- **练习任务**
[1] 原文举例给出了最前面的几个 H 合数。请逐一列出这些数，并写出对应的乘式。
[2] 请用两句话概括原文。
[3] 请从原文中照抄从“An H-number is a”到“closed under multiplication.”的这一段文字。

- **原文**
POJ 3292:Semi-prime H-numbers 筛选数

Semi-prime H-numbers
Time Limit: 1000MS   Memory Limit: 65536K
Total Submissions: 8216   Accepted: 3556

Description

This problem is based on an exercise of David Hilbert, who pedagogically suggested that one study the theory of 4n+1 numbers. Here, we do only a bit of that.

An H-number is a positive number which is one more than a multiple of four: 1, 5, 9, 13, 17, 21,... are the H-numbers. For this problem we pretend that these are the only numbers. The H-numbers are closed under multiplication.

As with regular integers, we partition the H-numbers into units, H-primes, and H-composites. 1 is the only unit. An H-number h is H-prime if it is not the unit, and is the product of two H-numbers in only one way: 1 × h. The rest of the numbers are H-composite.

For examples, the first few H-composites are: 5 × 5 = 25, 5 × 9 = 45, 5 × 13 = 65, 9 × 9 = 81, 5 × 17 = 85.

- **数据集**
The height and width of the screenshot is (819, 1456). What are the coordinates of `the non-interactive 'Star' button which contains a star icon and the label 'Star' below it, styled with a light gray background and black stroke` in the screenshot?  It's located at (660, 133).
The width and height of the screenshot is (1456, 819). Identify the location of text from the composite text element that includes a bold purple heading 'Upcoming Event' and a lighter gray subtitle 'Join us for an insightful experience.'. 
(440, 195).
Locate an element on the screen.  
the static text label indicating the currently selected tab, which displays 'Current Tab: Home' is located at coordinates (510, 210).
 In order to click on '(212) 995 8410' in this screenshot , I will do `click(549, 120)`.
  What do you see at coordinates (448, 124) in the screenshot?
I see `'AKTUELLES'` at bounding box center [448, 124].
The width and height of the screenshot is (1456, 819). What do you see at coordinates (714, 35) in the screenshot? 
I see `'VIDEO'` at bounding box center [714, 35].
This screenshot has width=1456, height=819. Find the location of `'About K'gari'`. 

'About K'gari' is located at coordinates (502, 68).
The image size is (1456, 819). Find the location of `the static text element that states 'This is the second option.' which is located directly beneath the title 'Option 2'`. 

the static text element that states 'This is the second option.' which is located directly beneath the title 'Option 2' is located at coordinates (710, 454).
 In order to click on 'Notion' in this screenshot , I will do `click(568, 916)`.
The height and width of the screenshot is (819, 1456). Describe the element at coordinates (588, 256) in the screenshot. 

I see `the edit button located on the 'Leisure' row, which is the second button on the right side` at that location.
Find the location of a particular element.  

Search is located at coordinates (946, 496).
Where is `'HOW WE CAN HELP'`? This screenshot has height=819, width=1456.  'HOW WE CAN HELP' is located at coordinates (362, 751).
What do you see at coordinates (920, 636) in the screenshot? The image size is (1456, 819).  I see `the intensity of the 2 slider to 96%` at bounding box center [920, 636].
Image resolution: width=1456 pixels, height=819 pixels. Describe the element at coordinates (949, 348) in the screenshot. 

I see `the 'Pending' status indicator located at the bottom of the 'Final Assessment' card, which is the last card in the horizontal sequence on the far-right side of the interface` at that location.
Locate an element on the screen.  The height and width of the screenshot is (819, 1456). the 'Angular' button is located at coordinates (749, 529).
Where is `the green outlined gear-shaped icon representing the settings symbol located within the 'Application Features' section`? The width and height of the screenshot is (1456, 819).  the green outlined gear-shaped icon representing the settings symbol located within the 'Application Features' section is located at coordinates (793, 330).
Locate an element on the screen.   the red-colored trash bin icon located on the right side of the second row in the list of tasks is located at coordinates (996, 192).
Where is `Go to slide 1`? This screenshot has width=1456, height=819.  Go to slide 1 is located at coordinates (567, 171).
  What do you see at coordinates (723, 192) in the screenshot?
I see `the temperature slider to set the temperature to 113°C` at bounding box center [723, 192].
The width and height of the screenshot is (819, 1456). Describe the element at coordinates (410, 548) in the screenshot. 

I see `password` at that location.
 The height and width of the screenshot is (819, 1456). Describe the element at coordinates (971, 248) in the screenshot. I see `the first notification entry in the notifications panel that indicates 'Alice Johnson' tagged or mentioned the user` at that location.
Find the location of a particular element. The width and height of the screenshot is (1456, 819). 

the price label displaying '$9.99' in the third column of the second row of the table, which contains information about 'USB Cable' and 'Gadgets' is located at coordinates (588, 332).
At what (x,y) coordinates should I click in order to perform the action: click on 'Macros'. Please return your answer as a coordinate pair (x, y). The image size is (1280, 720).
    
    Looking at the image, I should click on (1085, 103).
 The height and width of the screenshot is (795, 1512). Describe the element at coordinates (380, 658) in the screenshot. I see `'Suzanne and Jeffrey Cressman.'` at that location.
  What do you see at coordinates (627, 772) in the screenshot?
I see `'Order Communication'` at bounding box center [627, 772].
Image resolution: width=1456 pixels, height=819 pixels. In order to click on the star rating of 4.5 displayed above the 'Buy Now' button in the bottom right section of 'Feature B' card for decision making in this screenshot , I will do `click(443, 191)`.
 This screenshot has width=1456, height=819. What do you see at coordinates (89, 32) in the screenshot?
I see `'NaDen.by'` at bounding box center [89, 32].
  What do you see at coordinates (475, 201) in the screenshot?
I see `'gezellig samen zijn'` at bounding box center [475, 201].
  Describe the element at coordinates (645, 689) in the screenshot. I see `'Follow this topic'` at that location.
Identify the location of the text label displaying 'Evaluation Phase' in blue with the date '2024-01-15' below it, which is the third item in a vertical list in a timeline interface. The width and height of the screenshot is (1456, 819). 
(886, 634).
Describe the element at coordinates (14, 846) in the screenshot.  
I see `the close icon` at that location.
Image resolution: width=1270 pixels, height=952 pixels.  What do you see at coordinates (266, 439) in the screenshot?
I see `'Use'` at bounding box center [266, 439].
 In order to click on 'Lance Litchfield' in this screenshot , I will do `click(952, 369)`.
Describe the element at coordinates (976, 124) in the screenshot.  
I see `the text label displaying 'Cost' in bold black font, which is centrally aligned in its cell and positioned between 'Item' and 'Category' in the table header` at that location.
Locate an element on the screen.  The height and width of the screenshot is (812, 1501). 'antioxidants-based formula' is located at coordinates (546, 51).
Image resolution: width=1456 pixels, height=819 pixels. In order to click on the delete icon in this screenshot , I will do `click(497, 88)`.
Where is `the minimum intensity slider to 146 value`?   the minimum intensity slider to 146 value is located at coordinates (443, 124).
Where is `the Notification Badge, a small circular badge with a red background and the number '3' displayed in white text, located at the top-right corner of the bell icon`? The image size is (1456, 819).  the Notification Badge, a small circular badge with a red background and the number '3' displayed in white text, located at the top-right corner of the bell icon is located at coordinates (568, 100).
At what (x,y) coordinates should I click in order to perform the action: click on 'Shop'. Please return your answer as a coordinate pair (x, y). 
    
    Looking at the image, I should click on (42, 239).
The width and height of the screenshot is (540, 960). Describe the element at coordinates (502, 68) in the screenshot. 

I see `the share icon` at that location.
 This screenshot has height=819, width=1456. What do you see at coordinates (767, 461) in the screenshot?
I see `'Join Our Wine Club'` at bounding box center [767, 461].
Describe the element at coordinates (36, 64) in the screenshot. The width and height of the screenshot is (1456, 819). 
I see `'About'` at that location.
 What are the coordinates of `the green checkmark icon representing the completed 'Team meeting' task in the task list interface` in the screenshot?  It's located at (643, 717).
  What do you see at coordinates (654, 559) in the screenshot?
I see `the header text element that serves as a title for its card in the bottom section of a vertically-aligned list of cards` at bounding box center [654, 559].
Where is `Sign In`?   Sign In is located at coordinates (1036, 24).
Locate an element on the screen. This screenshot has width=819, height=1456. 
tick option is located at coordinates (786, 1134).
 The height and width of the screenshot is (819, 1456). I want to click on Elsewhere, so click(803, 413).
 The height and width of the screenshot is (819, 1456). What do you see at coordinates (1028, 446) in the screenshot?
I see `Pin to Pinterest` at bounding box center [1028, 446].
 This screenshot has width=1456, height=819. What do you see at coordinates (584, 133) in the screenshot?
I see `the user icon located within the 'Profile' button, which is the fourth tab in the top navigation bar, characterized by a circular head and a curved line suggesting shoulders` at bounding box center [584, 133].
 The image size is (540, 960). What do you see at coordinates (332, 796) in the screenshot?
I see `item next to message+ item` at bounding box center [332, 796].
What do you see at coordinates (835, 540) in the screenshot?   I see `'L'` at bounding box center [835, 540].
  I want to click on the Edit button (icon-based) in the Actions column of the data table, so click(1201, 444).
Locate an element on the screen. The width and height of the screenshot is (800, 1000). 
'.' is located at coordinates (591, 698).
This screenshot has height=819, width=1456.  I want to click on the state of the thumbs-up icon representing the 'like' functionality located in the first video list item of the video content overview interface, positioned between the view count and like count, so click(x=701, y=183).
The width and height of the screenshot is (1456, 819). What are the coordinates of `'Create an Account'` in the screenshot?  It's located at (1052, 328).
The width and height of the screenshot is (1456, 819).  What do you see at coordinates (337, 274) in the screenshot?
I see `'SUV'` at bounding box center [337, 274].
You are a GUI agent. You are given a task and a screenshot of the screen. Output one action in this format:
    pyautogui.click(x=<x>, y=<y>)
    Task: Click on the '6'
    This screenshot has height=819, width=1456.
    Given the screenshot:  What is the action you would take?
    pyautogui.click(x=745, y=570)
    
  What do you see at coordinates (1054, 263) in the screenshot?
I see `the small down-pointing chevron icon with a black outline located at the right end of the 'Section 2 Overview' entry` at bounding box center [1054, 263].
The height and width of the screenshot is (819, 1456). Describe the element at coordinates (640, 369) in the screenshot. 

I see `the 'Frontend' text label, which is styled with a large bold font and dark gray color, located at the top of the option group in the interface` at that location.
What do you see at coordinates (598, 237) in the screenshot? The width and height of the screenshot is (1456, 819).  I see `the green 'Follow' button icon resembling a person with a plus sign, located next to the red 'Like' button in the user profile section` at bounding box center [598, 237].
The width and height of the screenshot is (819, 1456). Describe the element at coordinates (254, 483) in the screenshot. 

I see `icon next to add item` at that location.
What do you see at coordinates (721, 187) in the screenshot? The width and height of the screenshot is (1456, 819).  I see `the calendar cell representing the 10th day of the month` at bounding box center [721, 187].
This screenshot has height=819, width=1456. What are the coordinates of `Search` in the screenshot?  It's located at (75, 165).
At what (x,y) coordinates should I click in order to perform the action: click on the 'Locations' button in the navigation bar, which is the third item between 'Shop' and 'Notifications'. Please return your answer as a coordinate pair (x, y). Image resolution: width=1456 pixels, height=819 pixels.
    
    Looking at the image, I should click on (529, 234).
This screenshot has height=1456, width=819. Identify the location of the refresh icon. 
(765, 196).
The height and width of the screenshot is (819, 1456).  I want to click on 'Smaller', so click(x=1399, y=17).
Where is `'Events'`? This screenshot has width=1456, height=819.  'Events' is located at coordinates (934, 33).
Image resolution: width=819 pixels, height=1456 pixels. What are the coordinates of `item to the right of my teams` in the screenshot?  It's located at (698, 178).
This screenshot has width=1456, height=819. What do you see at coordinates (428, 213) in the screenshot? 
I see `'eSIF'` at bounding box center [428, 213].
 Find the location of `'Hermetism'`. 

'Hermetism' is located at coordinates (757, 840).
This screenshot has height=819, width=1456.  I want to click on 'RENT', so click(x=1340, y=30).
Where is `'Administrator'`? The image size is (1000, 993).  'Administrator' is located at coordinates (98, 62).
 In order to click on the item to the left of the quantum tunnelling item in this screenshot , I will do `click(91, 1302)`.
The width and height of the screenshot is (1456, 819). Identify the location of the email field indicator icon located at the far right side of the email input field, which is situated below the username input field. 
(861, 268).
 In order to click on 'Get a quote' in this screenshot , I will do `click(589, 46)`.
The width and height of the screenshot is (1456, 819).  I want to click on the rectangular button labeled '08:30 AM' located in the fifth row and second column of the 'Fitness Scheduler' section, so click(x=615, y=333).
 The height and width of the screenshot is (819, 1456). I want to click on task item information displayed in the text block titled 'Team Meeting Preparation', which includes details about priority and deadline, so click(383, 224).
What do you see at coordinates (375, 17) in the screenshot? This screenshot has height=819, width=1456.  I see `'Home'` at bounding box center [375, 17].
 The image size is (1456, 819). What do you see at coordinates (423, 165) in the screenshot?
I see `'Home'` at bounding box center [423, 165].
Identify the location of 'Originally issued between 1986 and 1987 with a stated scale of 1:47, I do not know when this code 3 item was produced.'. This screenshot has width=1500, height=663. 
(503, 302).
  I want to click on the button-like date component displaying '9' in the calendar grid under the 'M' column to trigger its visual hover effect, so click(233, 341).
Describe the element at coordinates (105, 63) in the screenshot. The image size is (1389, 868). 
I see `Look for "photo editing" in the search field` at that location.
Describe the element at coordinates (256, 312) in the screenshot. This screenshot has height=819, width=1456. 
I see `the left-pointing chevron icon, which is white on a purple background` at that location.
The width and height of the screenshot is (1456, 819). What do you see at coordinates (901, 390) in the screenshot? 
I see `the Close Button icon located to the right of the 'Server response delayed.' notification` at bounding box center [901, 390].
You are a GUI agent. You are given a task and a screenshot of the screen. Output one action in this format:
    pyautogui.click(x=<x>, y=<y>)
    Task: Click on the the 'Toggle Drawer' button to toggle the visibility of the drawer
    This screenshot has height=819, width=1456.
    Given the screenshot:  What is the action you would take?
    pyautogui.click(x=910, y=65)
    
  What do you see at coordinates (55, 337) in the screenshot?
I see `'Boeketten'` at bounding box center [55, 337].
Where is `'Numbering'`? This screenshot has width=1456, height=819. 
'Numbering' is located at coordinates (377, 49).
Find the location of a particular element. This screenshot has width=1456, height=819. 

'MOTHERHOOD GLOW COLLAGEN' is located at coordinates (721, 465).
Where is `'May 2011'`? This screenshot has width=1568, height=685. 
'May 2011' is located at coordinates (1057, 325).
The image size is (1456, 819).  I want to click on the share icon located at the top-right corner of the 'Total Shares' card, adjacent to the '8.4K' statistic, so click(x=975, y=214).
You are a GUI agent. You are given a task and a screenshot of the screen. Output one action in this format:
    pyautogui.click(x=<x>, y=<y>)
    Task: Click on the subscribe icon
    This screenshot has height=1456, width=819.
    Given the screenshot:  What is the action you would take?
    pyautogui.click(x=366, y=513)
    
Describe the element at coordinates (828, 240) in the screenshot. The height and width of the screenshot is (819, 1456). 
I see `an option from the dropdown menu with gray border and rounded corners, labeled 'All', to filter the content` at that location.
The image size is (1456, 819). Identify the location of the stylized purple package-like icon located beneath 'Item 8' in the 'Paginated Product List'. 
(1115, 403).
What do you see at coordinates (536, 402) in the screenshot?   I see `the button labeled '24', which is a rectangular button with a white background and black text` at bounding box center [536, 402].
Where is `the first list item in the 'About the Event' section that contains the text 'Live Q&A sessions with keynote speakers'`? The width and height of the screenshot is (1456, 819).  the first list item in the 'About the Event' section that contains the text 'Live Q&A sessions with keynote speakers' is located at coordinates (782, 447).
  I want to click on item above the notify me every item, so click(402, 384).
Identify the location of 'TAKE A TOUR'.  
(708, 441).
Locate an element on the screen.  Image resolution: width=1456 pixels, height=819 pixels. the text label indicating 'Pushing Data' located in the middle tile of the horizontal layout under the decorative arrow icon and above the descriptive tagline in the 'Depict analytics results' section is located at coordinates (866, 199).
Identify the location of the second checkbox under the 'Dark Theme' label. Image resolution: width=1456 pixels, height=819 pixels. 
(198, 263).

- **参考答案**
[1] 25（5 × 5）、45（5 × 9）、65（5 × 13）、81（9 × 9）、85（5 × 17）

[2] 原文把 H 数定义为比 4 的倍数大 1 的正数，例如 1、5、9、13、17、21，并指出 H 数对乘法封闭。H 数分为单位、H 素数和 H 合数三类：1 是唯一的单位，H 素数是除 1 以外只能写成 1 × h 的 H 数，其余的都是 H 合数。

[3]
An H-number is a positive number which is one more than a multiple of four: 1, 5, 9, 13, 17, 21,... are the H-numbers. For this problem we pretend that these are the only numbers. The H-numbers are closed under multiplication.